First of all, I would like to apologize for yesterday’s abortive
screening. Given that I was relying on memory to recall which of the selected
films was to be presented on video, it was only a matter of time until my
memory failed. We will view TRIBULATION 99 tomorrow in class, since I feel it
is too important a film to cut from the class. We will also view UNSERE
AFRIKAREISE again, which will hopefully clarify some of the elements of that
film which are impossible to glean from a single viewing.
Since this means we will have little time for discussion and lecture, I
wanted to send you a written form of the lecture I would’ve delivered tomorrow.
This way, what time remains can be used for class discussion.
---
UNSERE AFRIKAREISE
This is Kubelka’s fifth film out of only six he made. In an unassigned chapter of her book,
Catherine Russell argues that AFRIKAREISE can be understood in relation to
Kubelka’s earlier films. Thise films
are not exactly “flicker films,” but they are largely abstract. His ABEDAR is a
high-speed montage of high-contrast images of men and women on a dancefloor.
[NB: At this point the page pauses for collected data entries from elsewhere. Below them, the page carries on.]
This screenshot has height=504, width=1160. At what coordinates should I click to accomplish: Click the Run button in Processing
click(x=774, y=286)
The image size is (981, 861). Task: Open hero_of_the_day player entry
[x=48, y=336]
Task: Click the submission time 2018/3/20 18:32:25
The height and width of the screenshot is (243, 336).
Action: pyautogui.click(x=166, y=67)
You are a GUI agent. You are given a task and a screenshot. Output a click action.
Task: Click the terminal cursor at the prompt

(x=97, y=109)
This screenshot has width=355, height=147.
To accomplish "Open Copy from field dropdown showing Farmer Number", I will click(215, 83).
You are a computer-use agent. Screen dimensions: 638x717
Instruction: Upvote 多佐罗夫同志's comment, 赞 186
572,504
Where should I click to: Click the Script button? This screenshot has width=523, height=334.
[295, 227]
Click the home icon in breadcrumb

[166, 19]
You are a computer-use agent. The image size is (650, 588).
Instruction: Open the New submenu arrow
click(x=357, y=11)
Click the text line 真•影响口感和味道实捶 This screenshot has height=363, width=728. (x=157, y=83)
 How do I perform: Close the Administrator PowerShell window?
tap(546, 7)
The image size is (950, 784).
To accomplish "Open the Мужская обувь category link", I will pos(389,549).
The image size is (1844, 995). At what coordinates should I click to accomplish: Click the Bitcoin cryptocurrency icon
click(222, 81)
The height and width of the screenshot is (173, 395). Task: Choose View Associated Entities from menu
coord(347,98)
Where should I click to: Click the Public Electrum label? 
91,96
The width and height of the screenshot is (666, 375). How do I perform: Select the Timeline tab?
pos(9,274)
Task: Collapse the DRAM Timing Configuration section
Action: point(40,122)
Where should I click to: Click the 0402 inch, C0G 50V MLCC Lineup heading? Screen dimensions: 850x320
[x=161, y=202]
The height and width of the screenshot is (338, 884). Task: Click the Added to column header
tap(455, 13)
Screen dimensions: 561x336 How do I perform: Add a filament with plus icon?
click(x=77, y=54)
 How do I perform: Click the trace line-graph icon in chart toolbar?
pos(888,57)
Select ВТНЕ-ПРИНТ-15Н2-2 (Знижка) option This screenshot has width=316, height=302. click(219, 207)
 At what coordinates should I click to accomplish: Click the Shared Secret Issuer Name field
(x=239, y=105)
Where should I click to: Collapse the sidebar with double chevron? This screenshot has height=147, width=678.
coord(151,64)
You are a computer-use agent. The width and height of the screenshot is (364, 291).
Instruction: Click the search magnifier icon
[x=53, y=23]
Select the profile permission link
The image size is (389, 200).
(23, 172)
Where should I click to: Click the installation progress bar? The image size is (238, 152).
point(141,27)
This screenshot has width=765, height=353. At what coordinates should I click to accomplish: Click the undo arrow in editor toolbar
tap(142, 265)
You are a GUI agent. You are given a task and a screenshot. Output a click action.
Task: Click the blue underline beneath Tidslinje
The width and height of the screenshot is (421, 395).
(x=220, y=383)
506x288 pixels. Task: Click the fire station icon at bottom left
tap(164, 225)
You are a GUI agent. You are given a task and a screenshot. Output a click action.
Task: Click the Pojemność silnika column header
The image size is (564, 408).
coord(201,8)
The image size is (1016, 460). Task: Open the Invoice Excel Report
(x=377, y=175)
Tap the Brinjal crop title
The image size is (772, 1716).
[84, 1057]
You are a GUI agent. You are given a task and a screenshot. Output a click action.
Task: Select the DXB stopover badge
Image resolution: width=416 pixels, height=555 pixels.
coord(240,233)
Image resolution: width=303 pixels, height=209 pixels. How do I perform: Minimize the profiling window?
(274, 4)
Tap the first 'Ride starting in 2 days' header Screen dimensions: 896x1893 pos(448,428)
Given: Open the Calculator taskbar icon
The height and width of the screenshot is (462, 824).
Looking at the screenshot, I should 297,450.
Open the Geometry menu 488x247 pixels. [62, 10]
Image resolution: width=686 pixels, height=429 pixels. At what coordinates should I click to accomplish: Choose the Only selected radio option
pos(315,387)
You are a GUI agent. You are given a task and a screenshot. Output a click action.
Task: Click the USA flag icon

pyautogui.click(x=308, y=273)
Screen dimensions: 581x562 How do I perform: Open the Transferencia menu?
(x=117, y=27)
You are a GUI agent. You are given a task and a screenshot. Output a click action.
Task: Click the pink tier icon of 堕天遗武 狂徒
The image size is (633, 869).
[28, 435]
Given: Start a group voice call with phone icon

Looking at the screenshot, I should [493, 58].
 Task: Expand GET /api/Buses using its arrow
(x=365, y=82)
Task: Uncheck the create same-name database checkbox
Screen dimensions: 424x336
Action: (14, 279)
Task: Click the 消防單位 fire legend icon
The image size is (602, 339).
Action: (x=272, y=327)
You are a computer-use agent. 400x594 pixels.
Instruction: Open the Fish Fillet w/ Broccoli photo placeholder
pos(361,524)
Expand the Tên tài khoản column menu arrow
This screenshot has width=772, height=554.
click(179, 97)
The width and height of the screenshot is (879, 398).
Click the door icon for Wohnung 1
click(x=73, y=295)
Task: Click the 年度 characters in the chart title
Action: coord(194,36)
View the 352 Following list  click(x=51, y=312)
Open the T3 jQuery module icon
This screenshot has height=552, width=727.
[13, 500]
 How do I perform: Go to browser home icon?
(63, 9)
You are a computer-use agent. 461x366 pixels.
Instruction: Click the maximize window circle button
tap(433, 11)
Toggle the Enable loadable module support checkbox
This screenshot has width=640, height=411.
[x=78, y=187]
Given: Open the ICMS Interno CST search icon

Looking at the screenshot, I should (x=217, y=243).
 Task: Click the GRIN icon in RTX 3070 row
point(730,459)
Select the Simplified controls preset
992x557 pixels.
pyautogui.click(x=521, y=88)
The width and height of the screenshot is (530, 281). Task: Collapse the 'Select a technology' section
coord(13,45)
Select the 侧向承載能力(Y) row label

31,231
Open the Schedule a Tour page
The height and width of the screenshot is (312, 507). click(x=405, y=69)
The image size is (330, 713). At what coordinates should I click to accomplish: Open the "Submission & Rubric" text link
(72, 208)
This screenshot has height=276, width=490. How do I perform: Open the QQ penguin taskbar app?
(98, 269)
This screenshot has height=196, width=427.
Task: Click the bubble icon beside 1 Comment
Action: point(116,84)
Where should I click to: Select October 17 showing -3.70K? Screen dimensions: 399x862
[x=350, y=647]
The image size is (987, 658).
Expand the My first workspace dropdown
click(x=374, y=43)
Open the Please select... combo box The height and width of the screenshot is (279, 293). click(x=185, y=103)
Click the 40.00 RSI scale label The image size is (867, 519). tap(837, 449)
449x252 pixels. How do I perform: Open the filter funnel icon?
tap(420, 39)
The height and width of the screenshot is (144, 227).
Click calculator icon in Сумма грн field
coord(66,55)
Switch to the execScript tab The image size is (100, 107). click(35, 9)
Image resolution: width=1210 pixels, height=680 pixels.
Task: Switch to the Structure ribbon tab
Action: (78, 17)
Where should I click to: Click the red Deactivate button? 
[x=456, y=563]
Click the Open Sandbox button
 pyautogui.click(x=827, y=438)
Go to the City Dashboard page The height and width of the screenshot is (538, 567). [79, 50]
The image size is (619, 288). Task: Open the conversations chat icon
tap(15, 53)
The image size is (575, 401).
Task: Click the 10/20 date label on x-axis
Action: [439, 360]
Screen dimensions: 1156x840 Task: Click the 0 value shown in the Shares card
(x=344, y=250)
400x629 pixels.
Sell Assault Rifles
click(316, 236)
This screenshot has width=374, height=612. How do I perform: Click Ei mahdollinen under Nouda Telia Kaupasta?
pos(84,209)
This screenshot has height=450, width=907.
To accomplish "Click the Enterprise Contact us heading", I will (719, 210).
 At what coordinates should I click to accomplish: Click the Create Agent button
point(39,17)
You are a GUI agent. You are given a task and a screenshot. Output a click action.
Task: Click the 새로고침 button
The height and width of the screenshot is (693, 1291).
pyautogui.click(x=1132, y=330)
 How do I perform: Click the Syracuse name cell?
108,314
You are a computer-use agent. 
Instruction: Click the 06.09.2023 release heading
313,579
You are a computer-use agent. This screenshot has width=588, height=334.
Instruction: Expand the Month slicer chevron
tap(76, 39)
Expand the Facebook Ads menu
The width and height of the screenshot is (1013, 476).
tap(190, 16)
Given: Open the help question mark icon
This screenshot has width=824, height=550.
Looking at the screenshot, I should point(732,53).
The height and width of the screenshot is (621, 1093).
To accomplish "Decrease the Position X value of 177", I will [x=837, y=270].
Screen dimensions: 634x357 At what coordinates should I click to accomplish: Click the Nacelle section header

SCHWECHATER is an abortive beer commercial, with extremely rapid images of
revellers in a bar, and a sudsy head of beer overflowing a mug. ARNULF RAINER is the most reductive – a
mathematically composed alternation of black and white frames.
Kubelka lectured about his films and the theories behind them. The most
important elements of these theories are outlined in his essay “The Theory of
Metrical Film,” which I’m paraphrasing below.
1) Kubelka’s theory is in large part a revision of Eisenstein’s. Whereas Eisenstein located cinematic meaning
(or articulation) between shots, Kubelka argues that it exists primarily
between frames. That is, the frame-to-frame relationship is the microlevel at
which cinema creates the illusion of movement, and so it is this relationship
which is the most crucial site of a filmmaker’s intervention. Kubelka argues for “strong articulations”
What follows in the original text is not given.